-------- Text excerpt

Russell Hogg

Personal information
- Nationality: British (Scottish)
- Born: 7 January 1968 Dunfermline, Fife, Scotland
- Died: 17 September 2012 (aged 44)
- Height: 1.7 m (5 ft 7 in)

Sport
- Country: Scotland
- Sport: Badminton
- Handedness: Right
- Coached by: Dan Travers
- Retired: 2003

Doubles
- Highest ranking: 8 (Mixed doubles) 17 (Men's doubles)
- BWF profile

Medal record
Men's badminton
Representing Scotland
Commonwealth Games
| Bronze medal – third place | 2002 Manchester | Mixed team |

= Russell Hogg =

Scottish badminton player

Russell Hogg (7 January 1968 – 17 September 2012) was a Scottish badminton player. He reached a career high as world number 8 and has a number of titles to his name. Hogg competed at the 1994, 1998 and 2002 Commonwealth Games, and won a mixed team bronze in 2002.

== Biography ==
Dunfermline-born Hogg started playing badminton with the age 10. His father Harry Hogg was the Defence of Ministry worker. Hogg spent two years in Mauritius and after that he studied in St Leonard's Primary, Dunfermline, where his mother Moira was a teacher. It was his father, also a badminton coach, who introduced him to the sport. Hogg was exceptionally hard-working, developing his game at Alloa Badminton Club to win European gold medal in the under-14 category. Although he played badminton, he was an enthusiastic cricket player too. He had represented Scotland's under-16s and served as captain of Fife County Cricket Club for a season. Hogg finally found his way into the badminton and began developing his game to be the country's elite doubles player. He won Scottish national junior championships for 5 times. He left school around 1986 to work in administration with the Ministry of Defence at Rosyth Dockyard and it was the same time that he made his Scotland debut.

----------------
-------- Raw records

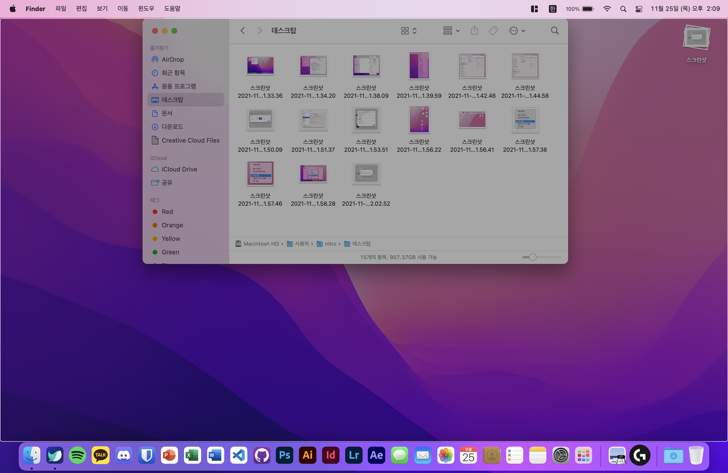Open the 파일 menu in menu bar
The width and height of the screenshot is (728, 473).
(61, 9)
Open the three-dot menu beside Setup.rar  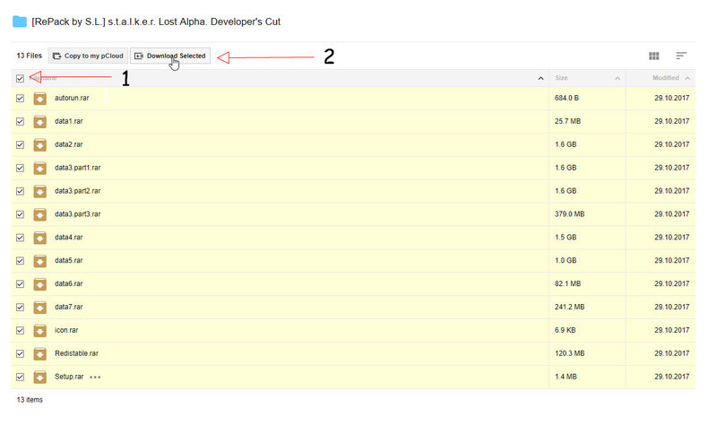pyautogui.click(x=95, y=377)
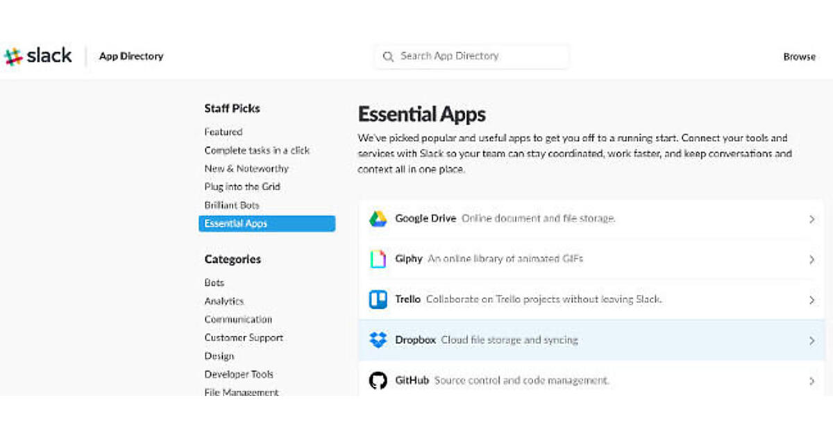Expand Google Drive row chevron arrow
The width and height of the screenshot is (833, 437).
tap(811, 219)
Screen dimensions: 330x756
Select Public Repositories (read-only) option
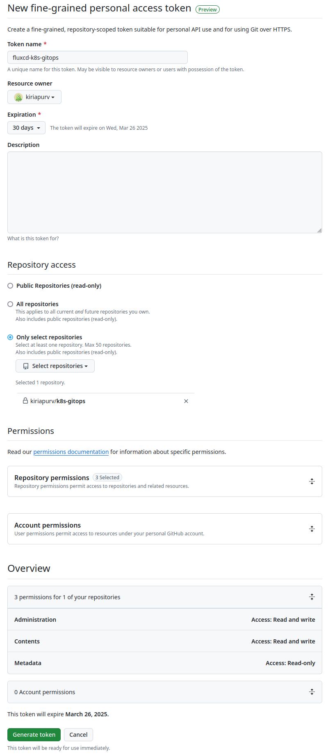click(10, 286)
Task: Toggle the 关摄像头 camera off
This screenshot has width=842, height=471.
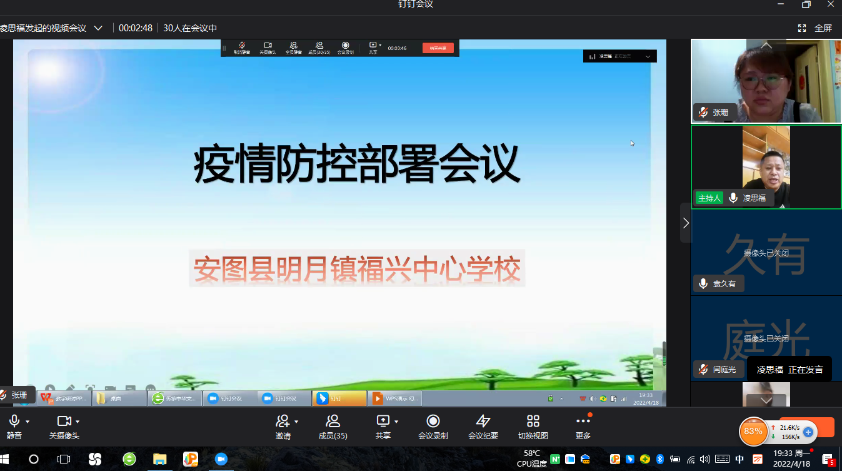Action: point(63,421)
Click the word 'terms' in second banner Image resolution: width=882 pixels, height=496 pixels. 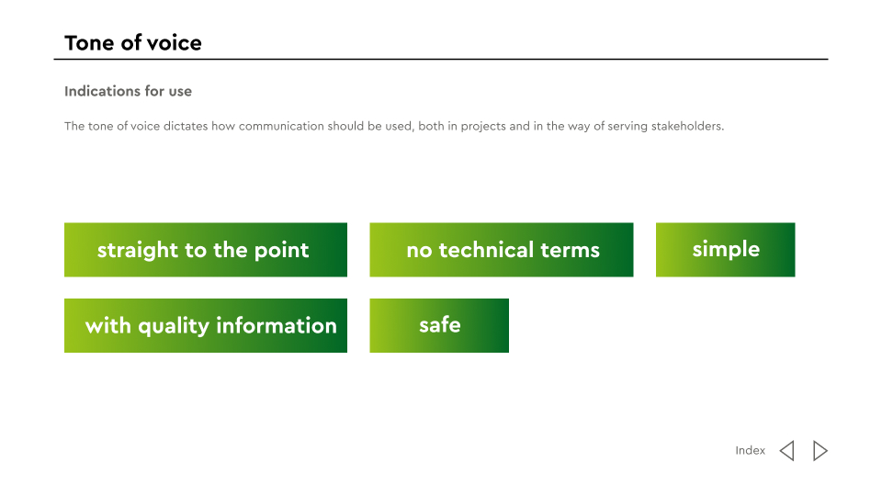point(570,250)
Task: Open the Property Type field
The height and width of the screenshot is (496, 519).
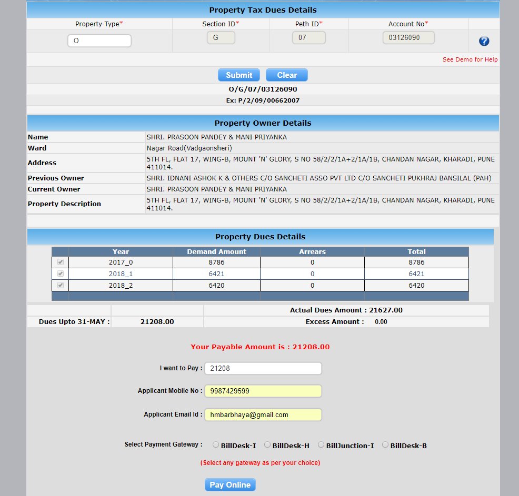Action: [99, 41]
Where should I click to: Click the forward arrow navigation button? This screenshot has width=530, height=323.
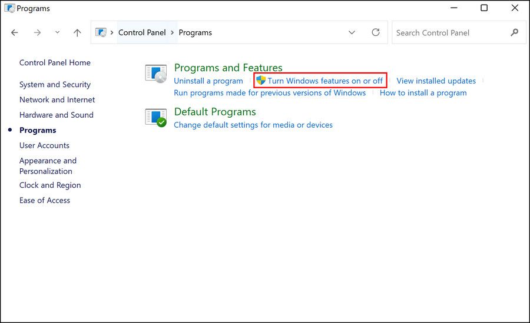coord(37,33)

----------------

# Exercise tasks:
(1) Duplicate the passage of the Russell Hogg article that opens with the words containing "- Born: 7 January" and closes with "17 (Men's doubles)".
(2) According to the Russell Hogg article, at which club did Hogg develop his game before winning European gold in the under-14 category?
(3) Rewrite the paragraph of the Russell Hogg article that begins "Russell Hogg (7 January 1968" as a short list that keeps its main facts.
This material has no connection to the Russell Hogg article.

# In response:
(1)
- Born: 7 January 1968 Dunfermline, Fife, Scotland
- Died: 17 September 2012 (aged 44)
- Height: 1.7 m (5 ft 7 in)

Sport
- Country: Scotland
- Sport: Badminton
- Handedness: Right
- Coached by: Dan Travers
- Retired: 2003

Doubles
- Highest ranking: 8 (Mixed doubles) 17 (Men's doubles)

(2) Alloa Badminton Club

(3)
- Russell Hogg (7 January 1968 – 17 September 2012) was a Scottish badminton player.
- His career-high ranking was world number 8, and he won a number of titles.
- He competed at the 1994, 1998 and 2002 Commonwealth Games.
- He won a mixed team bronze in 2002.